We get attempts at character, and some of the banter is well done.
We get some situations that are well done, such as the confusion, of not knowing what is going on somewhere else, which two characters experience early in a trench, and which brings too much curiosity out in one of the characters.
We have a realistic depiction of a breakdown.
There, the assets of the film stop. Unfortunately, we get the heavy handed cigarette commercial, and we know tobacco companies sponsor this film since any character who doesn't light up a cigarette is destined to become a casualty. The predictability doesn't end there. The film goes beyond being a bit contrived into the "here we go again" clichés.
The clichés ruin this film. For a film that tries to pride itself on realism, there is an incredible lack of screaming after being shot, and of the cleanest wounds ever in film. That would be passable, except that immediately after a man is shot, the camera follows him for many seconds of "taking the pain" quietly, and we never even see any pain on these men. Now, some directors go overboard on the "pain" deal, and they are just as stereotypical, but this film is ridiculous in the other direction.
We know from the contrived writing which characters bullets will find, and which they won't.
And the stupid song that went with it brings the rating down considerably.
Most war films from this era were very good in one way or another. This one falls well short of them.
Prince
23/05/2023 05:46
This is not the worse war movie I have ever seen, but it ranks right down there at the bottom.
I am totally and utterly dumbfounded by the comments that say that this is a "realistic" war movie. I agree that it is very "different" (not much combat action, lots of small talk, off screen combat, on screen tension), but to say that the move is realistic is ridiculous. I could write forever about the unrealism, but here are just a few items.
1. The lieutenant gets killed at the outset, so command passes down to three battle-hardened combat sergeants,. . . who then spend the rest of the movie crying, confused, unable to lead, unable to read maps, uncertain what to do, uncertain how to command, and having existential anxiety. Indeed, this appears to be the fundamental theme of the entire movie! (They should rename it "The Crying Sergeants"). I've got big news for you. Combat platoons are run and commanded by the sergeants. They are the most competent men and leaders in combat. Young officers, on the other hand, such as lieutenants, are typically hapless and routinely get men killed by not knowing how to command. The mission in this movie (march 6 miles inland down a farm road and destroy a farm house marked on a map) would be business as usual for any combat sergeant. These guys acted like it was the Manhattan Project!!!

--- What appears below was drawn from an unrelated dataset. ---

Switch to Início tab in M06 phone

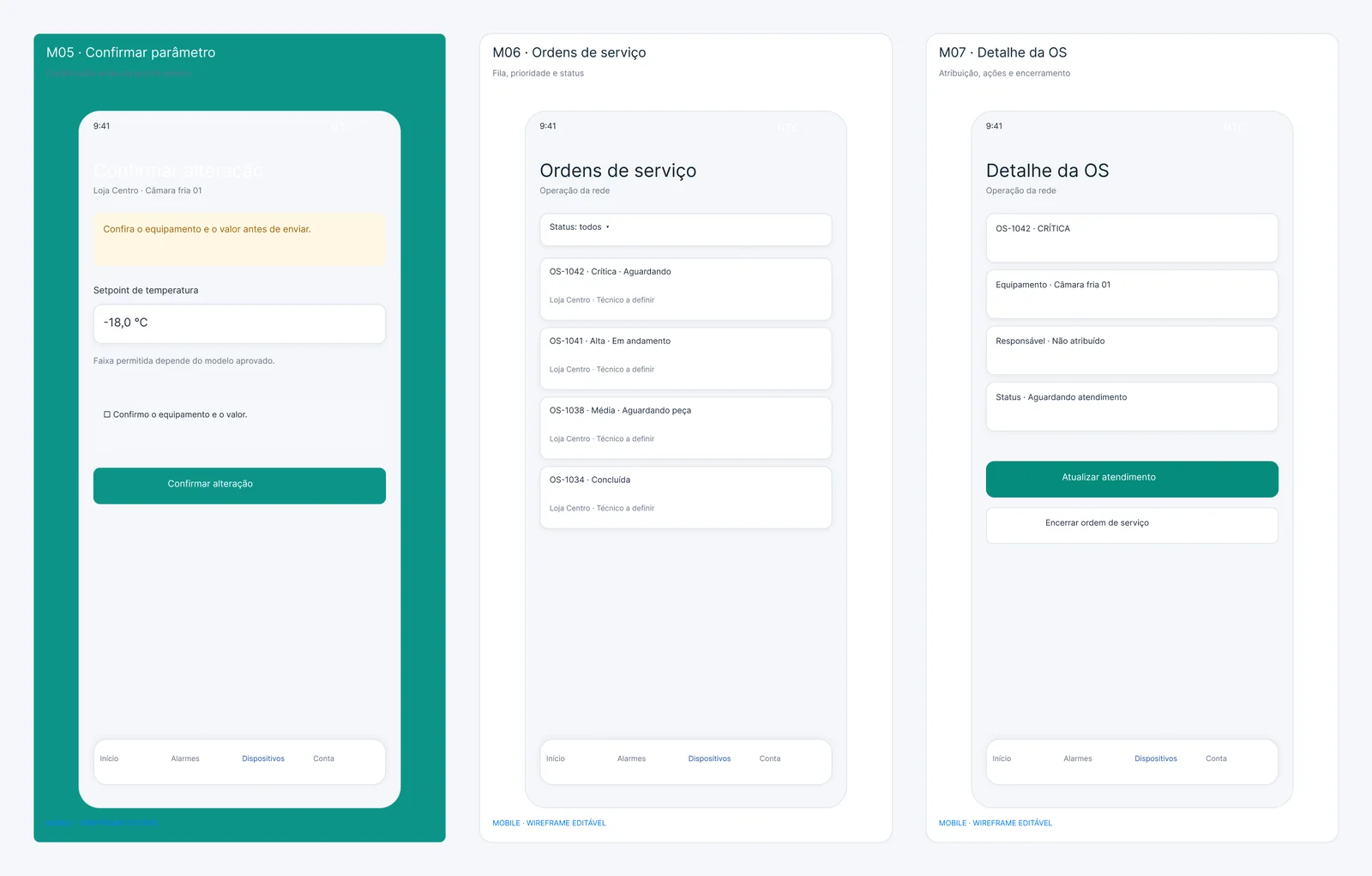pyautogui.click(x=556, y=758)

2. In the middle of the movie, in a combat situation, a sergeant issues a direct order to a private to deliver a message to another soldier. The private replies, "Go tell him yourself!" Realism??? You've got to be kidding me!! Do you have any idea what would have happened both then (and now) if a soldier said this to a sergeant in combat?? It would start off with a really good beating, and end in the soldier having to walk point (suicide) for the rest of the mission.
3. Each and every soldier has the exact battle dress on, including carry bags and ammo belts, regardless of rank or weapons. Guys carrying little M-1 carbines are wearing ammo belts designed for the large Garand rifle ammo. Guys carrying Thompson submachine guns are wearing the same. Realism??? Only in Hollywood.

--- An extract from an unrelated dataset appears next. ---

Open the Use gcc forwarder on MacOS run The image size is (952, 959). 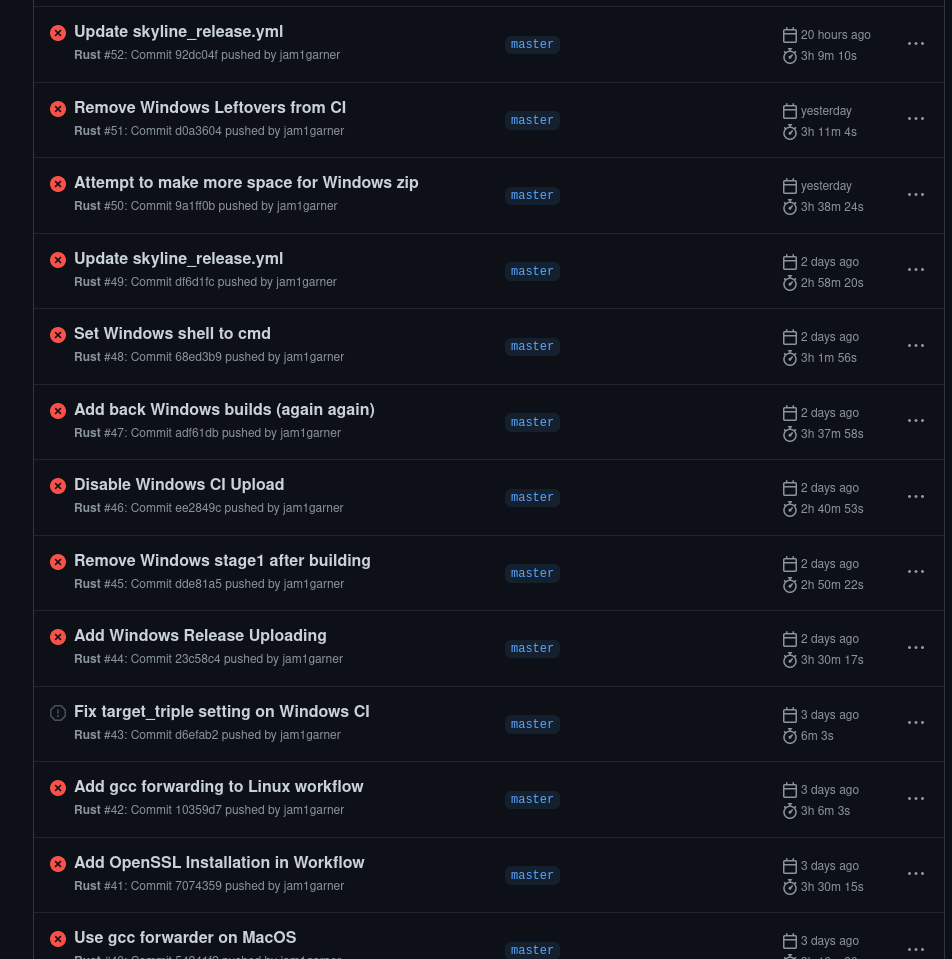coord(185,938)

4. At the climax, 50 troops with rifles charge across an open field at a stone farmhouse containing three German machine guns. The machine guns blaze away, and only a few troops fall! Realism?? This charge would have been suicide, with all killed! The lone American machine gun (blazing away from a stone wall 200 yard away to "support" the charge) would have killed more Americans than Germans. What would they have really done in this scenario? They would have surrounded the farmhouse, pinned down the occupants, and then called for support. (Either air or armor.)

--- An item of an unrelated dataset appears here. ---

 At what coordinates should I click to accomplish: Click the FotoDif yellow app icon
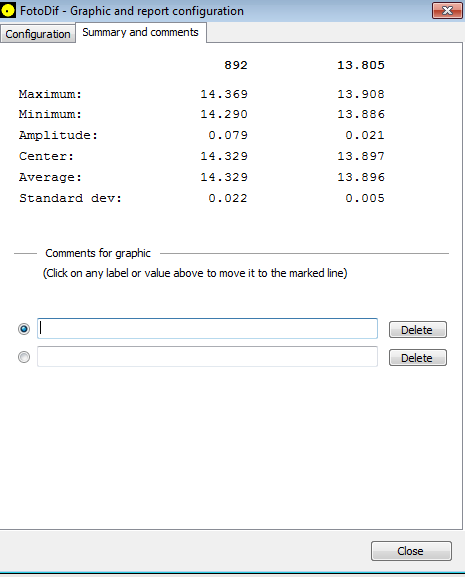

5. Fifty men are sent inland on a mission, and nobody has a radio? Since their landing was uncontested, they clearly didn't leave it with the dead in the surf. Geez, . . . I guess they just plain forgot to bring one!!!
When I see a movie like this, I just don't know what to think. The only people who would categorize this movie as realistic would be "Artsie" folks, who seem to know nothing about combat, firearms, or the military, and who seem to totally confuse the concept of "small-talk dialogue among privates" with realism. I am sorry, but they are not the same thing.
Taulany TV Official
23/05/2023 05:46
There were a lot of excellent WWII films made both during the war and after, though I certainly would not consider A WALK IN THE SUN among them. In fact, I had a hard time keeping interested in this film--mostly because the characters talked and talked and talked--practically non-stop! Rarely did they allow scenes to take place without long and distracting conversations between the G.I.s. Starting on the landing craft until they took the farmhouse, it was talk, talk, talk! Sadly, nothing they really said was that profound or even interesting. This made me look forward to the action scenes.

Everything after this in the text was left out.